AFST 290

Topics in Africana Studies

This course explores some issue, theme or period related to Africana Studies. May be repeated for credit with different topics.

Distribution Area Prerequisites Credits
1/2-1 course

Fall Semester information

Karin Wimbley

290A: Tps:African American Cinema

Reading African American cinema as a pivotal archive in African American cultural production, this course explores the diverse black aesthetic traditions that African American film has and continues to develop, explore, and shape. Specifically, the course will track how films produced, written, and/or directed by African Americans are situated in larger debates about the politics of race and representation.

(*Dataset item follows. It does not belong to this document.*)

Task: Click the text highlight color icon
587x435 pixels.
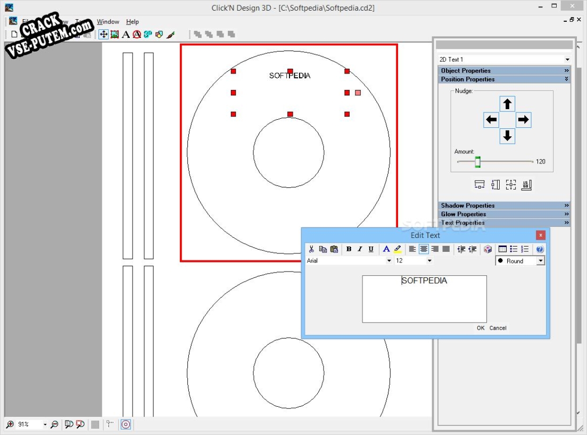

Spring Semester information

Jennifer Mike

290A: Tps:Gender Law and Womanism/African Feminism


Deborah Geis

290B: Tps:African American Women Playwrights

Many readers may be familiar with groundbreakers like Lorraine Hansberry, whose Raisin in the Sun has become part of the canon of Civil Rights era reading. But in the 1960s and 1970s, African American women playwrights like Adrienne Kennedy and Ntozake Shange were doing experiments with language and theatricality that had never been seen before. And from the 1980s into the present, we continue to witness important works by writers like Anna Deavere Smith, Suzan-Lori Parks (the first African American woman to receive the Pulitzer Prize in Drama), Lynn Nottage, and many others.
This course focuses primarily on works by these more recent playwrights, with specific attention to ways that race/racism and gender/sexuality-- as well as social class and professional marginalization--have affected their work and become integral to their plays. This is a course that will require active participation; since it is also a "W" class, students will do a variety of writing exercises and more formal papers.